Instead, after weeks of House-Senate talks, a more moderate approach that passed the Senate with a bipartisan majority in May prevailed in most areas.

'A nation, at its best, is evaluated by how it cares for its children,' Senator Edward M. Kennedy of Massachusetts, the ranking Democrat on the Senate Health, Education, Labor and Pensions Committee, said. 'This is really about hope for children that, too often, don't have it.'

Senator Judd Gregg, the New Hampshire Republican who is the departing chairman of the committee, said the bill met 'four basic goals: make sure students are learning, free teachers from burdensome bureaucratic requirements, help parents and schools work together better and create the safest classroom environment possible for all students.'
The bill would broaden the ways for schools to identify special education pupils, allowing schools to reach children in earlier grades and, the lawmakers said, reduce the relatively high share of minority children who are tracked toward special education.
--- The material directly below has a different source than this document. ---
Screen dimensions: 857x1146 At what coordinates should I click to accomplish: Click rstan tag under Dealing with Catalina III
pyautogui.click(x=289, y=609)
It would also give districts the flexibility to spend up to 15 percent of federal special education money on services to children who are not in special education, but who may need extra help to succeed in regular classrooms.
Regarding the contentious issue of classroom discipline, the compromise bill maintains federal protections that require schools to show that a disabled child's misbehavior is not a result of a disability or of the school's failure to provide services that could have prevented the outburst. But if a review determines that the misconduct is unrelated to the disability, the school could expel the pupil.
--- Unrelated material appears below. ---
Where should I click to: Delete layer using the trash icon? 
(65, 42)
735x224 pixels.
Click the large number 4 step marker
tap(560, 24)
Diane Smith, senior disability legal specialist at the National Association of Protection and Advocacy Systems, said her organization was more relieved than pleased by the compromise bill.

'Obviously, it's a vast improvement over the House version,' Ms. Smith said. 'It's not an improvement over current law. But it's the best we're going to get.'

Advocates and parents of disabled children, who packed the hearing room on Wednesday, complained that they were unsure of exactly what was agreed to, because summaries of the major points were distributed only to the news media and not the public. The precise language of the compromise accord was not released at the hearing.
'You can't get a copy,' said Marilyn Arons, founder of the Parent Information Center of New Jersey, who had traveled here for the committee vote.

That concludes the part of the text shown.